Energy harvesting from solar sources in an attempt to increase efficiency has sparked interest in many communities to develop more energy harvesting applications for renewable energy topics. Advanced technical methods are required to ensure the maximum available power is harnessed from the photovoltaic (PV) system. This dissertation proposed a new discrete-in-time extremum-seeking (ES) based technique for tracking the maximum power point of a photovoltaic array. The proposed method is a true maximum power point tracker that can be implemented with reasonable processing effort on an expensive digital controller. The dissertation presented a stability analysis of the proposed method to guarantee the convergence of the algorithm.

Two-types of PV systems were designed and comprehensive framework of control design was considered for a stand-alone and a three-phase grid connected system. Grid-tied systems commonly have a two-stage power electronics interface, which is necessary due to the inherent limitation of the DC-AC (Inverter) power converging stage. However, a one stage converter topology, denoted as Quasi-Z-source inverter (q-ZSI), was selected to interface the PV panel which overcomes the inverter limitations to harvest the maximum available power.

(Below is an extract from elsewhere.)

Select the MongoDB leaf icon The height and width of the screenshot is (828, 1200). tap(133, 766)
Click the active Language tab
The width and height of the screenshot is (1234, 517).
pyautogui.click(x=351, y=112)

A powerful control scheme called Model Predictive Control with Finite Set (MPC-FS) was designed to control the grid connected system. The predictive control was selected to achieve a robust controller with superior dynamic response in conjunction with the extremum-seeking algorithm to enhance the system behavior. The proposed method exhibited a better performance in comparison to conventional Maximum Power Point Tracking (MPPT) methods and required less computational effort than the complex mathematical methods.